An investigation into the killing announced in August has found no fresh evidence to warrant a new trial or a retrial before a jury, the Mauritian Director of Public Prosecutions (DPP) Office told the Herald.
"We have been informed by the Commissioner of Police that the police has closed its inquiry into the killing of Michaela Harte as no fresh evidence has been detected by the new inquiry which could have warranted a reopening/retrial of the case before a jury," said Mehdi Manrakhan, a senior assistant to the DPP.
Mr Manrakhan was the solicitor who represented the Mauritian state in the 2012 trial of two hotel workers who were charged and later acquitted of the murder.
"The DPP has no further comments to make in the circumstances," he added.
Hopes of a breakthrough in the case were raised during the summer.
It emerged that a team of investigators were looking at the circumstances of the 27-year-old teacher's death as part of renewed efforts to bring her killer or killers to justice.

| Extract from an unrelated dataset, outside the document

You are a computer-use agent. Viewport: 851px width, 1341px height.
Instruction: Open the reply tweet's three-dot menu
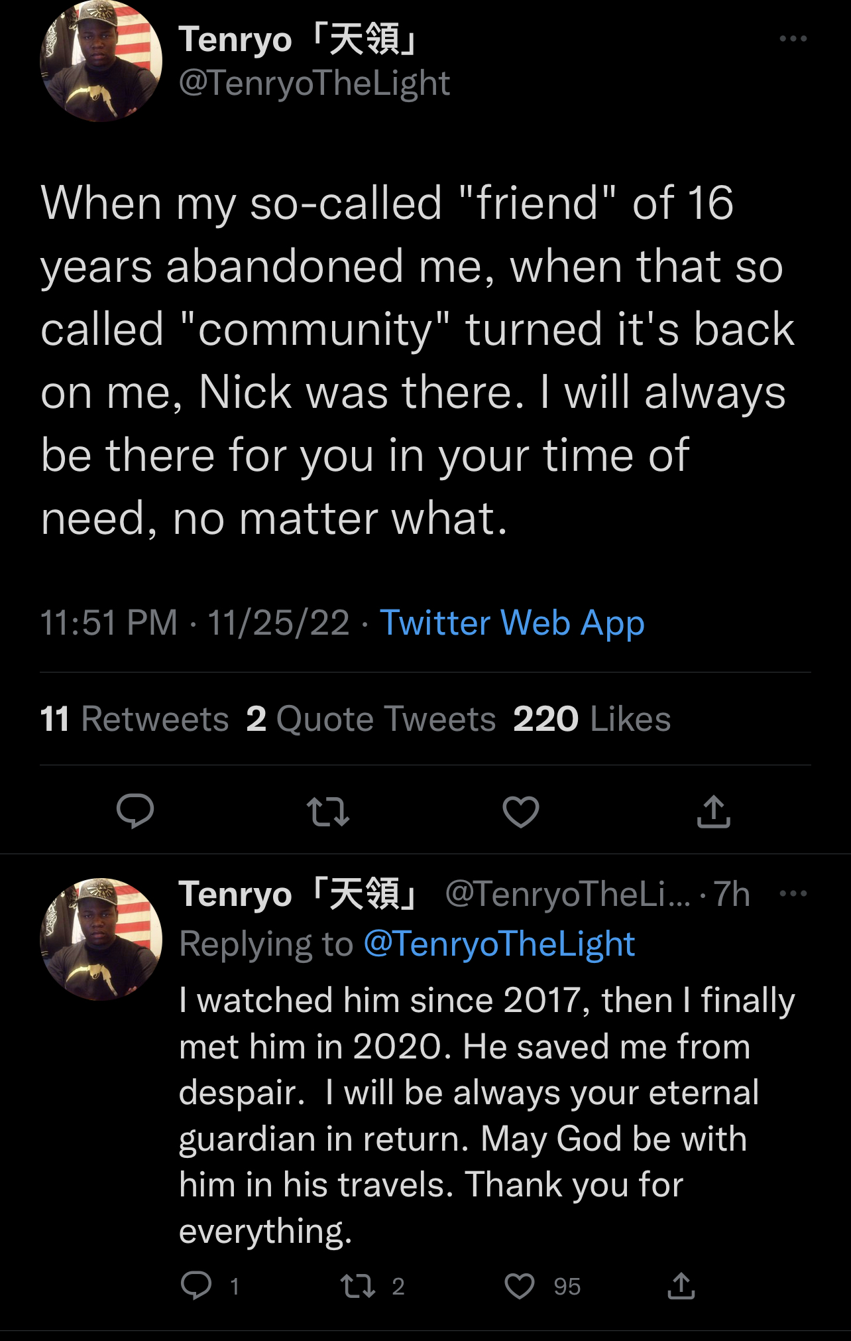[x=793, y=893]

This was viewed by many as a last-ditch attempt by the Mauritian authorities to bring some closure to the long- running mystery.
Speaking at the time, a lawyer for the McAreavey and Harte families, Dick Ng Sui Wa, told the Herald a new team of investigators had taken over the case "some time ago" and he hoped an update on their work would be available in the coming weeks.
The case was being investigated by a team within the country's Central Criminal Investigation Department.
News of the decision by the police commissioner to close the inquiry into the case comes nearly a decade after the murder of the newlywed stunned the nation.
Ms McAreavey, who was only days into the second leg of her honeymoon with husband John, was found strangled in the bath after returning alone to her suite at the former Legends Hotel in Grand Gaube, Mauritius, on January 10, 2011.
Two hotel workers, Avinash Treebhoowoon and Sandip Moneea, were charged with the murder but acquitted in July 2012.
The prosecution case was that Ms McAreavey had stumbled upon an attempt to steal money from a purse that had been seen by cleaner Treebhoowoon the previous day.
He was allegedly assisted in his crime by hotel supervisor Moneea, who was accused of strangling Ms McAreavey from behind when she caught them both in the act.
A post-mortem examination showed she had died from asphyxia due to compression of the neck.
Following the discovery of Ms McAreavey's body by her husband, a series of arrests quickly followed, as did a well-documented trial.
Treebhoowoon and Moneea were ultimately acquitted amid claims of a botched inquiry led by a team of officers looking for Scapegoats.
There were allegations of police brutality and forced confessions.
No DNA linking the two men to the crime scene was ever found, and the credibility of the star witness, a hotel worker who was originally charged in connection with the murder, was called into question.
From the outset, the case was littered with evidential inconsistencies.
Of 39 pieces of evidence from the room, very few had been DNA-tested, including Ms McAreavey's purse, which was supposed to have been the focus of the robbery, according to the prosecution.
The police had accidentally destroyed 98pc of the CCTV evidence from the hotel's 46 cameras because they could not work the machines.
The central piece of evidence, the stolen master keycard used to enter the couple's room, was never found.
However, a dummy key card was found in the hotel's security office where the genuine card should have been.
It bore the DNA of Dassen Narayanen (28), the security officer who had been working at the hotel for four years.
His DNA was also found on the guest safe in room 1025. Narayanen denied any involvement in Ms McAreavey's death.
January 10 will mark the 10th anniversary of the murder.
Unless new evidence comes to light, by their action in releasing a statement shutting down hopes of a new trial the Mauritian authorities appear to have closed the door on a case that may never now be solved.
Ms McAreavey was the only daughter of former Tyrone county GAA team manager Mickey Harte.
She and her husband were college sweethearts who met when they were both studying in Belfast in 2005.
Three years later, the couple got engaged in Paris and started planning their wedding.
On December 30, 2010, the couple exchanged vows in front of 300 family and friends.
The following morning, Mickey Harte drove them to Dublin Airport, from where they caught a flight to Dubai for the first leg of their honeymoon.
They spent several days there before leaving for Mauritius on January 8.
A reward of two million Mauritian rupees (€45,000) was offered for new information, but that failed to lead to a breakthrough in the investigation.